[Click-target data]

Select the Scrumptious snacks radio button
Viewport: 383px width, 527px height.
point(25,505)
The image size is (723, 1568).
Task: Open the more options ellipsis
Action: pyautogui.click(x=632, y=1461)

• [Task details] Give the listing again, substituting "option button" for "radio button" and leaving everything else unchanged.

• [Response to this exercise]
Select the Scrumptious snacks option button
Viewport: 383px width, 527px height.
point(25,505)
The image size is (723, 1568).
Task: Open the more options ellipsis
Action: pyautogui.click(x=632, y=1461)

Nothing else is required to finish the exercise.